> _What to do_: Keeping every character in place, output all the data.
· · · ·
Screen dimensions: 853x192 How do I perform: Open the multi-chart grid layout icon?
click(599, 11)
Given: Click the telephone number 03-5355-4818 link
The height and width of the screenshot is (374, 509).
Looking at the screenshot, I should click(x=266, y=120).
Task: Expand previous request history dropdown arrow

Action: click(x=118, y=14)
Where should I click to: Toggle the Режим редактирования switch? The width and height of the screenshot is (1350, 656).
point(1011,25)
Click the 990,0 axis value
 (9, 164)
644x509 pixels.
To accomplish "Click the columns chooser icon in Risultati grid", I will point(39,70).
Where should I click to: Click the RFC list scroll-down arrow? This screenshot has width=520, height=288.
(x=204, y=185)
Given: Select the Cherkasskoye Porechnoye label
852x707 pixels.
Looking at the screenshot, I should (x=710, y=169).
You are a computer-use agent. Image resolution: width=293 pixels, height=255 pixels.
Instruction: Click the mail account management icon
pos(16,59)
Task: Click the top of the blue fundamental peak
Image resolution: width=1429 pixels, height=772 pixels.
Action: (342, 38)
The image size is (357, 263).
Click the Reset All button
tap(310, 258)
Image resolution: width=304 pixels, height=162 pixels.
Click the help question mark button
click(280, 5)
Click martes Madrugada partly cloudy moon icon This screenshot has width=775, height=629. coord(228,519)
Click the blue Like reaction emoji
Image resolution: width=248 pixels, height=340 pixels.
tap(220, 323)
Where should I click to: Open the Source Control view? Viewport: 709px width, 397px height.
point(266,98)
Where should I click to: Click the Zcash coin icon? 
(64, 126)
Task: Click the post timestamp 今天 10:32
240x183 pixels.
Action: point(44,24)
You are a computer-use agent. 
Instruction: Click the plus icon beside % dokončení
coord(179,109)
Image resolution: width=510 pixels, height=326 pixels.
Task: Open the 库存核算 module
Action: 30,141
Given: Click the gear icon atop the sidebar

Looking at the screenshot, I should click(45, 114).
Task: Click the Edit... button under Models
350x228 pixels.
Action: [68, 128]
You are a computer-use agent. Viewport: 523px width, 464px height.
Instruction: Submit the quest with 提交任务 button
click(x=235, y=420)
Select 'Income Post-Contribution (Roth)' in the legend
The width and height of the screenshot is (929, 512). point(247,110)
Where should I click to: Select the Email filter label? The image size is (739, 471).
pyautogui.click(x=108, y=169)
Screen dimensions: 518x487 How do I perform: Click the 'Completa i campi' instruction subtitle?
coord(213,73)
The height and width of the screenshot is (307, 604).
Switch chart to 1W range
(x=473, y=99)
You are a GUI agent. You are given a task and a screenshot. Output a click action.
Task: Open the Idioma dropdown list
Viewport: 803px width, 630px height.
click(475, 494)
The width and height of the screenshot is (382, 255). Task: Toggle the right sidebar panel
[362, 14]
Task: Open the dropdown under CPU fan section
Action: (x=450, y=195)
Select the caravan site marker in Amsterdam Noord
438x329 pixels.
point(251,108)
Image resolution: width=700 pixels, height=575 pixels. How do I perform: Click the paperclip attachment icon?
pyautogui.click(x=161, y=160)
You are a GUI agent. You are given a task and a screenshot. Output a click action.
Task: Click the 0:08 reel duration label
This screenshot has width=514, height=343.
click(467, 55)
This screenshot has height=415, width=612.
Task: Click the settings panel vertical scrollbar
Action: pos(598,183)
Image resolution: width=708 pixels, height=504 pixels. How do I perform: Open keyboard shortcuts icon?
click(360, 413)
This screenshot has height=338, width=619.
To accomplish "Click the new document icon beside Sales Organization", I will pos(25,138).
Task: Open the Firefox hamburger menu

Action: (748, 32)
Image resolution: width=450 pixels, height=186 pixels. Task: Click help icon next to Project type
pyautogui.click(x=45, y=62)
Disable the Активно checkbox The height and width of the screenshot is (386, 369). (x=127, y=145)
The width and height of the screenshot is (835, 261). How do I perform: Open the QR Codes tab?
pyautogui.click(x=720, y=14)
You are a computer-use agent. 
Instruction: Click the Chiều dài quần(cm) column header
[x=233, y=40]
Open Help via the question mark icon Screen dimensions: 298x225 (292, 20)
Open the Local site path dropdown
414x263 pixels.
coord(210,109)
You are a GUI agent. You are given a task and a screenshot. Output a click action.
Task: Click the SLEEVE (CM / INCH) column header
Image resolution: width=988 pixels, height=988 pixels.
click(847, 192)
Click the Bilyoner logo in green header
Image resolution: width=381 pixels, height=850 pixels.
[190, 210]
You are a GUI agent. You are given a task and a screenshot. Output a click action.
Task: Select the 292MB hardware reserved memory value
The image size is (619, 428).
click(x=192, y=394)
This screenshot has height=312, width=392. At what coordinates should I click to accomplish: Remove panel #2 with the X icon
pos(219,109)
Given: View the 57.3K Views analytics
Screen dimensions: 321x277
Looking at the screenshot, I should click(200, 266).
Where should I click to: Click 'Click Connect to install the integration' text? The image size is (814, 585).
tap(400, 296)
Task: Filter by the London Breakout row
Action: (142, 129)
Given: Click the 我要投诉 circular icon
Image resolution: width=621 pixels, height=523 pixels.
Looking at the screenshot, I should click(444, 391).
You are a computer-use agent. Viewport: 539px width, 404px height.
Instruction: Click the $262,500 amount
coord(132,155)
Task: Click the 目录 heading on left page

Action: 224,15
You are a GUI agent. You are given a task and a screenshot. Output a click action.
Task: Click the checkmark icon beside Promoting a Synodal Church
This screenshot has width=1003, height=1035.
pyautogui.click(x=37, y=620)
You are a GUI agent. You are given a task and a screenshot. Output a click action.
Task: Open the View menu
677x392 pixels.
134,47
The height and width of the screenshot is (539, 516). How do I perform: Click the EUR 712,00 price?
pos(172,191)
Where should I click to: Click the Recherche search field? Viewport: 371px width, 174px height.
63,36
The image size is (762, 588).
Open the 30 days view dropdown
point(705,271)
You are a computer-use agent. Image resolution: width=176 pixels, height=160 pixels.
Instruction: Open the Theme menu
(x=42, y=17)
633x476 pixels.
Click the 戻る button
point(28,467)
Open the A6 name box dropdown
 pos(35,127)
· · · ·
> _Solution_:
Screen dimensions: 853x192 How do I perform: Open the multi-chart grid layout icon?
click(599, 11)
Given: Click the telephone number 03-5355-4818 link
The height and width of the screenshot is (374, 509).
Looking at the screenshot, I should click(x=266, y=120).
Task: Expand previous request history dropdown arrow

Action: click(x=118, y=14)
Where should I click to: Toggle the Режим редактирования switch? The width and height of the screenshot is (1350, 656).
point(1011,25)
Click the 990,0 axis value
 (9, 164)
644x509 pixels.
To accomplish "Click the columns chooser icon in Risultati grid", I will point(39,70).
Where should I click to: Click the RFC list scroll-down arrow? This screenshot has width=520, height=288.
(x=204, y=185)
Given: Select the Cherkasskoye Porechnoye label
852x707 pixels.
Looking at the screenshot, I should (x=710, y=169).
You are a computer-use agent. Image resolution: width=293 pixels, height=255 pixels.
Instruction: Click the mail account management icon
pos(16,59)
Task: Click the top of the blue fundamental peak
Image resolution: width=1429 pixels, height=772 pixels.
Action: (342, 38)
The image size is (357, 263).
Click the Reset All button
tap(310, 258)
Image resolution: width=304 pixels, height=162 pixels.
Click the help question mark button
click(280, 5)
Click martes Madrugada partly cloudy moon icon This screenshot has width=775, height=629. coord(228,519)
Click the blue Like reaction emoji
Image resolution: width=248 pixels, height=340 pixels.
tap(220, 323)
Where should I click to: Open the Source Control view? Viewport: 709px width, 397px height.
point(266,98)
Where should I click to: Click the Zcash coin icon? 
(64, 126)
Task: Click the post timestamp 今天 10:32
240x183 pixels.
Action: point(44,24)
You are a computer-use agent. 
Instruction: Click the plus icon beside % dokončení
coord(179,109)
Image resolution: width=510 pixels, height=326 pixels.
Task: Open the 库存核算 module
Action: 30,141
Given: Click the gear icon atop the sidebar

Looking at the screenshot, I should click(45, 114).
Task: Click the Edit... button under Models
350x228 pixels.
Action: [68, 128]
You are a computer-use agent. Viewport: 523px width, 464px height.
Instruction: Submit the quest with 提交任务 button
click(x=235, y=420)
Select 'Income Post-Contribution (Roth)' in the legend
The width and height of the screenshot is (929, 512). point(247,110)
Where should I click to: Select the Email filter label? The image size is (739, 471).
pyautogui.click(x=108, y=169)
Screen dimensions: 518x487 How do I perform: Click the 'Completa i campi' instruction subtitle?
coord(213,73)
The height and width of the screenshot is (307, 604).
Switch chart to 1W range
(x=473, y=99)
You are a GUI agent. You are given a task and a screenshot. Output a click action.
Task: Open the Idioma dropdown list
Viewport: 803px width, 630px height.
click(475, 494)
The width and height of the screenshot is (382, 255). Task: Toggle the right sidebar panel
[362, 14]
Task: Open the dropdown under CPU fan section
Action: (x=450, y=195)
Select the caravan site marker in Amsterdam Noord
438x329 pixels.
point(251,108)
Image resolution: width=700 pixels, height=575 pixels. How do I perform: Click the paperclip attachment icon?
pyautogui.click(x=161, y=160)
You are a GUI agent. You are given a task and a screenshot. Output a click action.
Task: Click the 0:08 reel duration label
This screenshot has width=514, height=343.
click(467, 55)
This screenshot has height=415, width=612.
Task: Click the settings panel vertical scrollbar
Action: pos(598,183)
Image resolution: width=708 pixels, height=504 pixels. How do I perform: Open keyboard shortcuts icon?
click(360, 413)
This screenshot has height=338, width=619.
To accomplish "Click the new document icon beside Sales Organization", I will pos(25,138).
Task: Open the Firefox hamburger menu

Action: (748, 32)
Image resolution: width=450 pixels, height=186 pixels. Task: Click help icon next to Project type
pyautogui.click(x=45, y=62)
Disable the Активно checkbox The height and width of the screenshot is (386, 369). (x=127, y=145)
The width and height of the screenshot is (835, 261). How do I perform: Open the QR Codes tab?
pyautogui.click(x=720, y=14)
You are a computer-use agent. 
Instruction: Click the Chiều dài quần(cm) column header
[x=233, y=40]
Open Help via the question mark icon Screen dimensions: 298x225 (292, 20)
Open the Local site path dropdown
414x263 pixels.
coord(210,109)
You are a GUI agent. You are given a task and a screenshot. Output a click action.
Task: Click the SLEEVE (CM / INCH) column header
Image resolution: width=988 pixels, height=988 pixels.
click(847, 192)
Click the Bilyoner logo in green header
Image resolution: width=381 pixels, height=850 pixels.
[190, 210]
You are a GUI agent. You are given a task and a screenshot. Output a click action.
Task: Select the 292MB hardware reserved memory value
The image size is (619, 428).
click(x=192, y=394)
This screenshot has height=312, width=392. At what coordinates should I click to accomplish: Remove panel #2 with the X icon
pos(219,109)
Given: View the 57.3K Views analytics
Screen dimensions: 321x277
Looking at the screenshot, I should click(200, 266).
Where should I click to: Click 'Click Connect to install the integration' text? The image size is (814, 585).
tap(400, 296)
Task: Filter by the London Breakout row
Action: (142, 129)
Given: Click the 我要投诉 circular icon
Image resolution: width=621 pixels, height=523 pixels.
Looking at the screenshot, I should click(444, 391).
You are a computer-use agent. Viewport: 539px width, 404px height.
Instruction: Click the $262,500 amount
coord(132,155)
Task: Click the 目录 heading on left page

Action: 224,15
You are a GUI agent. You are given a task and a screenshot. Output a click action.
Task: Click the checkmark icon beside Promoting a Synodal Church
This screenshot has width=1003, height=1035.
pyautogui.click(x=37, y=620)
You are a GUI agent. You are given a task and a screenshot. Output a click action.
Task: Open the View menu
677x392 pixels.
134,47
The height and width of the screenshot is (539, 516). How do I perform: Click the EUR 712,00 price?
pos(172,191)
Where should I click to: Click the Recherche search field? Viewport: 371px width, 174px height.
63,36
The image size is (762, 588).
Open the 30 days view dropdown
point(705,271)
You are a computer-use agent. Image resolution: width=176 pixels, height=160 pixels.
Instruction: Open the Theme menu
(x=42, y=17)
633x476 pixels.
Click the 戻る button
point(28,467)
Open the A6 name box dropdown
 pos(35,127)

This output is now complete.